How Feldenkrais relates to other methods.

Peter Brook said he liked Moshe Feldenkrais because’ he didn’t have a method’ he just enabled what was needed at the time. And in that tradition I am interested in using Feldenkrais to complement, support and bridge to other kinds of learning or techniques that actors use or skills that they need to learn or improve

In particular

  • The method’s basis in physics and organic movement means it works very well with dance forms such as Contact Improvisation and Skinner Release although dancers of many kinds -including ballet – benefit.
  • Moshe’s background in Judo makes the method perfect fit with most martial arts (I am a student of Karate myself but many Feldenkrais teachers study T’ai Chi or Aikido) and helpful for other forms of fighting.
  • It develops the architecture for flexibility and strength to create a good foundation for sports or strength training of all kinds.
  • It is becoming much more current for voice (speaking and singing of many kinds) for the benefits it brings to freeing and enabling the movement of the ribs, spine, and diaphragm and for easy movement in all directions without unnecessary tension – and so for the easy and connected use of breath and voice.
  • It can enable and deepen yoga practice (I teach many yoga teachers)

Including some I use …..

Neutral Mask

I sometimes use neutral mask, usually in a drama school or workshop setting, and have two of my own hand-crafted by Glasshouse. I am not qualified to teach Lecoq’s elemental journey (although I do use elements of this without neutral mask for developing quality of movement) but I use the masks simply to help reveal habits and patterns of movement and develop economy and simplicity.

Laban

Laban wasn’t something I used as an actor but I became interested in it watching Kirsty McFarland working at Oxford School of Drama and began to pick up and make use of what the students learnt with her. Since January 2011 I have been studying Laban with Dick McCaw PhD, Senior Lecturer at Royal Holloway who trained with several of the teachers who were themselves taught by Laban (and has just edited and introduced the Laban Sourcebook for Routledge) as I would like to use it more – mainly in drama school teaching. I find Laban and Feldenkrais different in interesting and complementery ways. To over-simplify: Laban works more in relation to space (allocentric) and Feldenkrais in relation to self and felt experience of movement (egocentric) but both inevitably involve the other: Feldenkrais being rooted in the gravitational field and ideas of the development of self (including movement) in response to the environment and Laban in his understanding of the relationship of what he calls inner and outer tensions and while many of his definitions don’t really bear close scrutiny they do work as ways you feel the movement. In analysing movement, Feldenkrais offers a great wealth of detail drawn from noticing how all the parts of the person relate to each other in a given movement and so specifically how an individual uses themselves while Laban offers the valuable motion factors of tension (weight), space, time and flow. Feldenkrais understands shaping of movement from within: the body’s own organic spirals and circles and planes of movement in terms of rotation (twisting), flexion and extension front/back or through the side whereas Laban thinks more of shaping in space: flexible/directional; pathways between points; external planes of movement based on the wheel, door and table. Both understand (in different ways) the interdependence of movement, emotion and self.

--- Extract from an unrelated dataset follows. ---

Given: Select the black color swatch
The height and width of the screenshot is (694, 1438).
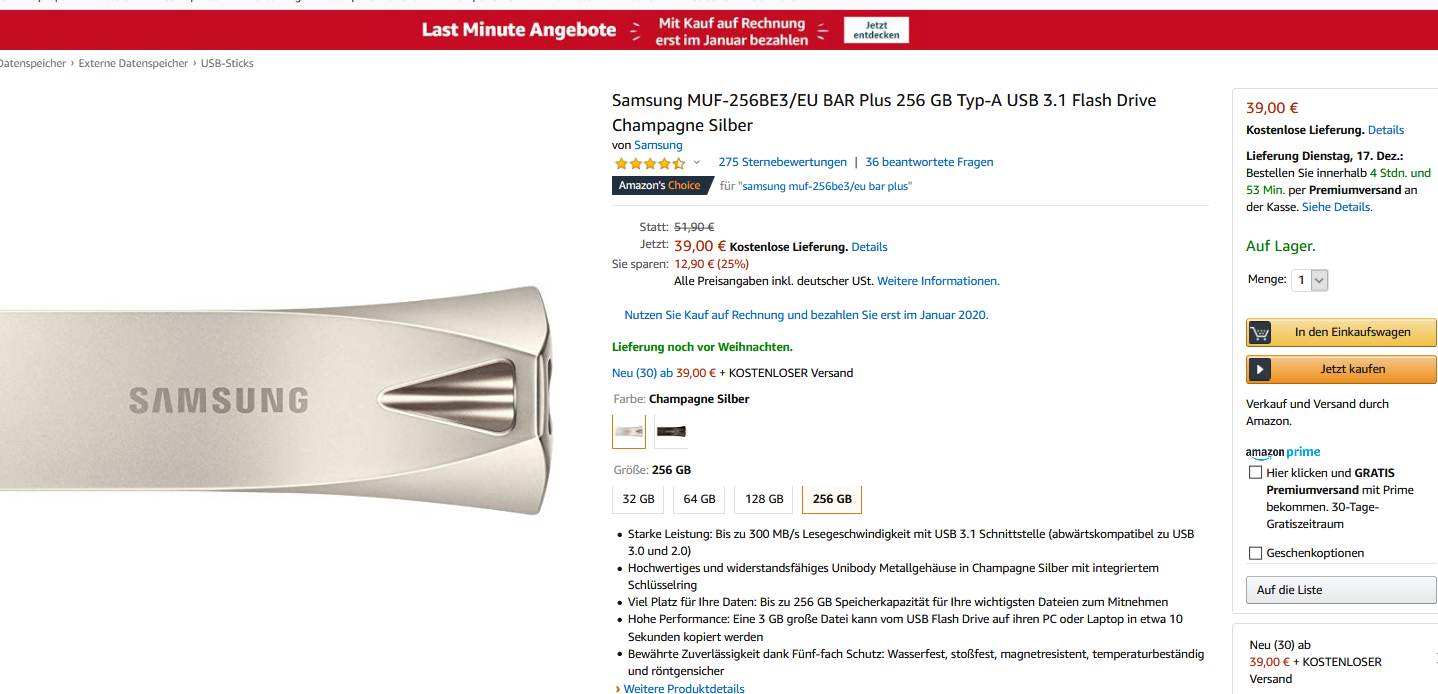Looking at the screenshot, I should (671, 432).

My experience is that Laban and Feldenkrais can enable each other. Trouble finding ‘flow’? Feldenkrais helps find the pathway of movement through the self that enables flow. Balance not good enough in a Laban exercise? Feldenkrais has a thousand lessons for it. Want to take a Feldenkrais lesson in lengthening and reaching with the arm further to enable expressive gesture? Laban scales extend it into space in every direction. Found some great ways to get up and down from the floor easily in Feldenkrais? Playing with different Laban efforts (variations in motion factors) allow that to evolve it into a meaningful piece of expressive movement. And so on. As a Feldenkrais teacher my approach to Laban is using his filters for exploration rather than attempting to strictly codify movement.

Warren Lamb describes movement as ‘a process of variation’ and one could say a good actors’ training (or development at any stage) is all about developing sensitivity in picking appropriate variations in the moment and increasing available choice. Both Laban and Feldenkrais facilitate that in complementary and different ways.

Stanislavsky, Michael Chekhov, ..

I have mentioned links with Stanislavsky (actions/intentions and the notion of the psycho-physical) and Michael Chekhov’s psychological gesture in the shared recognition that there is no real separation between internal and external. It may be that Feldenkrais goes further in understanding that movement/gesture/action is not an expression of feeling but is actually an inseparable part of the process of feeling given that emotion is a physiological (as opposed to some kind of purely mental) event. I can bridge to or directly use some of this work.

And of course it’s worth remembering that apart from teaching for Peter Brook, there was a plan for Moshe to teach some workshops at Lee Strasbourg’s school in the US. It just illustrates the range of performance styles the work can be beneficial to.